Godreche, who was a member of the jury at the 1991 Berlin International Film Festival, was once married to comic Dany Boon, with whom she has a son named Noé. She also has a daughter named Tess with Maurice Barthélemy, with whom she collaborated in the film “Papa” and the short “Zézette au Caniwash” (both 2005). As a teenager, Godreche left home and lived with French director Benoît Jacquot (born on February 5, 1947). Jacquot directed Godreche in a few films, including 1990's “The Disenchanted.”
Childhood and Family:
She left school at age 14 and home the following year in order to pursue a career in theater and film. During that time, she lived with her boyfriend, director Benoit Jacqout.
Meeting on the set of “Bimboland” (1998), Judith married French comedian, actor and filmmaker Dany Boon (born on June 26, 1966) in 1998, but they later divorced. The couple has one son together, Noé. On April 19, 2005, Judith gave birth to a girl named Tess. Tess’ father is actor and writer Maurice Barthélem.
Judith Godreche was a model in a commercial for a Japanese chocolate maker and in a teen magazine before making her film debut at age 13 in the French drama “L'été prochain/Next Summer” (1985). Her first major role arrived three years later when director Benoît Jacquot cast her as Catherine in “Les Mendiants/The Beggars” (1988), which starred Dominique Sanda. The next year, she left home and moved in with the director.
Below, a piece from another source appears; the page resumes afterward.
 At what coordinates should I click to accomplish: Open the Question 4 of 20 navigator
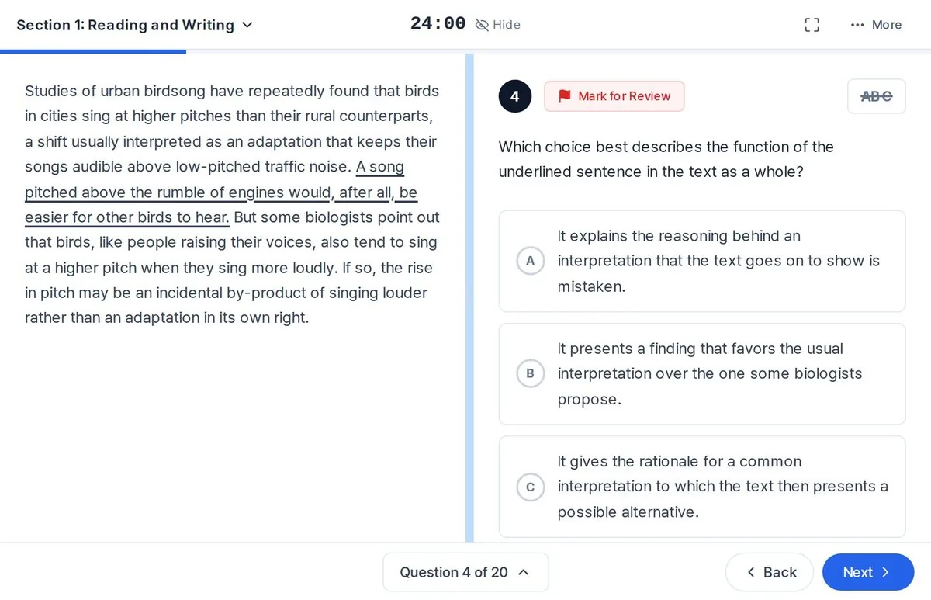466,572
Subsequently, Godreche was seen in three films in 1989. She first played Florence, the young incarnation of Stéphane Audran, on the independent film “Sons” and starred as Laurence in the based-on-novel “Un été d'orages.” However, it was her role as the 15-year-old in her third film, “La fille de Quinze Ans/The 15 Year Old Girl,” directed by Jacques Doillon, that propelled Godreche to prominence.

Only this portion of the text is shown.